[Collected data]

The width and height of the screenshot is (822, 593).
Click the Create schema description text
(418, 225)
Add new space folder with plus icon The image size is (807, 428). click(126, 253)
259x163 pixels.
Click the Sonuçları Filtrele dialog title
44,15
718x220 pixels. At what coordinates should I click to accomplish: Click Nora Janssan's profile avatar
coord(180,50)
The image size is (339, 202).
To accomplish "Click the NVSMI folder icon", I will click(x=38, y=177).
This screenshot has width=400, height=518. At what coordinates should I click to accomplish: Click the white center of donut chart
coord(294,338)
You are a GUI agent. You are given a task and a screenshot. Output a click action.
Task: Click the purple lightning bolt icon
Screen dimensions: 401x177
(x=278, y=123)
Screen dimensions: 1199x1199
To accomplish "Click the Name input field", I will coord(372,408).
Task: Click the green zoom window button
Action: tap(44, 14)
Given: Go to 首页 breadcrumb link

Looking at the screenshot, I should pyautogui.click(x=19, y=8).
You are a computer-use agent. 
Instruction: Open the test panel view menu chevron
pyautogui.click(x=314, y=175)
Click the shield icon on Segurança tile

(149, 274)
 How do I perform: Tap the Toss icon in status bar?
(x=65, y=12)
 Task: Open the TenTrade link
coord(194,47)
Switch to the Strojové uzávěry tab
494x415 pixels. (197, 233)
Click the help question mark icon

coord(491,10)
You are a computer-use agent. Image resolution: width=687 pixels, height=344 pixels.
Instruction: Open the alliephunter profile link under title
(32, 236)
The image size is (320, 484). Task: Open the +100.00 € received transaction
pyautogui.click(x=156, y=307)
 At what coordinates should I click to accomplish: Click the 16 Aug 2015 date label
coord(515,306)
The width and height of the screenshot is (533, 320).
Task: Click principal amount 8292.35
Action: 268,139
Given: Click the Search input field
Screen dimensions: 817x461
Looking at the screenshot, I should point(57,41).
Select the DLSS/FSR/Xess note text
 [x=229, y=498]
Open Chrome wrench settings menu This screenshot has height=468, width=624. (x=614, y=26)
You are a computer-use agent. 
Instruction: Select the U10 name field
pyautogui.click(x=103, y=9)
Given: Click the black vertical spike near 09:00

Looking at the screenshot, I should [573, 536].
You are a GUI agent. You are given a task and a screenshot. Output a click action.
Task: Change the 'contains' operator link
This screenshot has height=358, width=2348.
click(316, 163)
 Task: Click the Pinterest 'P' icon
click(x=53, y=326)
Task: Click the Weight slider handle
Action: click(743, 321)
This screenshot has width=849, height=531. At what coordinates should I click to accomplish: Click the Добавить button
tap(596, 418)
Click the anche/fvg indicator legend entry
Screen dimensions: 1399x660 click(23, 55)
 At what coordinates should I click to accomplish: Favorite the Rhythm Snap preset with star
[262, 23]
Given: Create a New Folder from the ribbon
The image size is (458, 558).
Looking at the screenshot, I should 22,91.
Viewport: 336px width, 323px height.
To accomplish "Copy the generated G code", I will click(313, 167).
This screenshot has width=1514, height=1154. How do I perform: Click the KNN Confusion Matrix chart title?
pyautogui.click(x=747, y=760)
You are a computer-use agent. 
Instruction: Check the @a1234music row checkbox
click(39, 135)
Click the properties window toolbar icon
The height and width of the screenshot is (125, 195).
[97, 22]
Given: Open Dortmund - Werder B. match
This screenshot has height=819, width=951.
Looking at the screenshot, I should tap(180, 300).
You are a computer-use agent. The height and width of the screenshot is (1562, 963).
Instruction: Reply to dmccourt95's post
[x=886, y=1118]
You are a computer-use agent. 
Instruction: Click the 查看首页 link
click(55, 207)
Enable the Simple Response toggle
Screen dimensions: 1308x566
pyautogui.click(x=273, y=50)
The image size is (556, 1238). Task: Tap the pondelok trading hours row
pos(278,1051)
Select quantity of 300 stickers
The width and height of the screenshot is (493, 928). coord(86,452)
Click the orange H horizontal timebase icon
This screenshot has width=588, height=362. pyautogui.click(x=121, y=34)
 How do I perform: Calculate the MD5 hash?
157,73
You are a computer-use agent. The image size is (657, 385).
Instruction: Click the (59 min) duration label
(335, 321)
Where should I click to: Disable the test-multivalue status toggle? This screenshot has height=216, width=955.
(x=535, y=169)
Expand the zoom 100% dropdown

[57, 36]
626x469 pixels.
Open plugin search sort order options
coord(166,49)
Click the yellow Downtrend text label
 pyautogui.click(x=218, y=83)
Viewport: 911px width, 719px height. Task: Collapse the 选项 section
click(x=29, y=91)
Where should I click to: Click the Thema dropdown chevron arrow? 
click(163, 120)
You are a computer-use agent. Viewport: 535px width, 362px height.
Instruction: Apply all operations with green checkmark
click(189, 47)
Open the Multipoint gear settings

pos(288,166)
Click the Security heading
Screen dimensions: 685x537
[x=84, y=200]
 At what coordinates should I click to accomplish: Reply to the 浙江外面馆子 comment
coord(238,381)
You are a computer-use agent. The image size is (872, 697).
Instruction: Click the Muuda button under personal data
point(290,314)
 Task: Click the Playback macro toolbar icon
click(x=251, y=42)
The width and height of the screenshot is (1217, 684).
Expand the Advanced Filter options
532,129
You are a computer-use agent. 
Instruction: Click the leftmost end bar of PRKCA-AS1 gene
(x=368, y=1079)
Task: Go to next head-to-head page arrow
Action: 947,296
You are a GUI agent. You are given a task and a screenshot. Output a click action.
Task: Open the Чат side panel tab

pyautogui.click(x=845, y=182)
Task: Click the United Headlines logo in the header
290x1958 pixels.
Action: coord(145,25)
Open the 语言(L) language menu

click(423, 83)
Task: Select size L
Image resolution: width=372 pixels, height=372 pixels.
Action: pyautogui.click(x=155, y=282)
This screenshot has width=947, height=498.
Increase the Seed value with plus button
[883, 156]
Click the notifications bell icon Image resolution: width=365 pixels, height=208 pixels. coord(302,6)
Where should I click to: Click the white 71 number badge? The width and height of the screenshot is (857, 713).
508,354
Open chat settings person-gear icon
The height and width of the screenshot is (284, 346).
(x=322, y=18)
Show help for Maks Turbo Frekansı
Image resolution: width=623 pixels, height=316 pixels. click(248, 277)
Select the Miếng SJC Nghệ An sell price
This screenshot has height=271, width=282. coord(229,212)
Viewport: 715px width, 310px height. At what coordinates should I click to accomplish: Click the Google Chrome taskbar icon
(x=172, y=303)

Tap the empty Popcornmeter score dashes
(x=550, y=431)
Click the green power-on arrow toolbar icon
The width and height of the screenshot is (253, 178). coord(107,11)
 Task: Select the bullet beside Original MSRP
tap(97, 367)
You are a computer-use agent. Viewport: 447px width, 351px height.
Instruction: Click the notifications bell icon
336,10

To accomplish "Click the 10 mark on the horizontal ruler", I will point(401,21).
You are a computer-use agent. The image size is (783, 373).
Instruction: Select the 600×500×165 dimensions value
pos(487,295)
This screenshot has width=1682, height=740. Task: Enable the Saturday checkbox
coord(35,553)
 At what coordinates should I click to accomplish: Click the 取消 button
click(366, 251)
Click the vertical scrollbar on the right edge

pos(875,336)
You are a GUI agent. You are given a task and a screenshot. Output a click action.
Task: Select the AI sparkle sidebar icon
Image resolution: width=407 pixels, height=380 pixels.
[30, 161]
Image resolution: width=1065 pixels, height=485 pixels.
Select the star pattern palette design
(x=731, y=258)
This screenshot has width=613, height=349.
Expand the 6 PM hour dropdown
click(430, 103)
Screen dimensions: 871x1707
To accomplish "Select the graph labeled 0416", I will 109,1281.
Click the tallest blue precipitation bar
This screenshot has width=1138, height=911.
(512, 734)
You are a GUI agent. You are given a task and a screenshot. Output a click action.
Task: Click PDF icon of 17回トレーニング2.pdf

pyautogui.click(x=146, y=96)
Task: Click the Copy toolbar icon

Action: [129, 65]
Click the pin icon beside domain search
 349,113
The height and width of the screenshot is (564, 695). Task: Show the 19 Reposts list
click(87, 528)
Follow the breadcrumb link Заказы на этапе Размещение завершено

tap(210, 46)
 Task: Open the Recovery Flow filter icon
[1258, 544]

*WORK TO COMPLETE*.
Keep to the lines above, from the first one through the line where "The image size is (339, 202)." appears, and copy them exactly.

*ANSWER SECTION*.
The width and height of the screenshot is (822, 593).
Click the Create schema description text
(418, 225)
Add new space folder with plus icon The image size is (807, 428). click(126, 253)
259x163 pixels.
Click the Sonuçları Filtrele dialog title
44,15
718x220 pixels. At what coordinates should I click to accomplish: Click Nora Janssan's profile avatar
coord(180,50)
The image size is (339, 202).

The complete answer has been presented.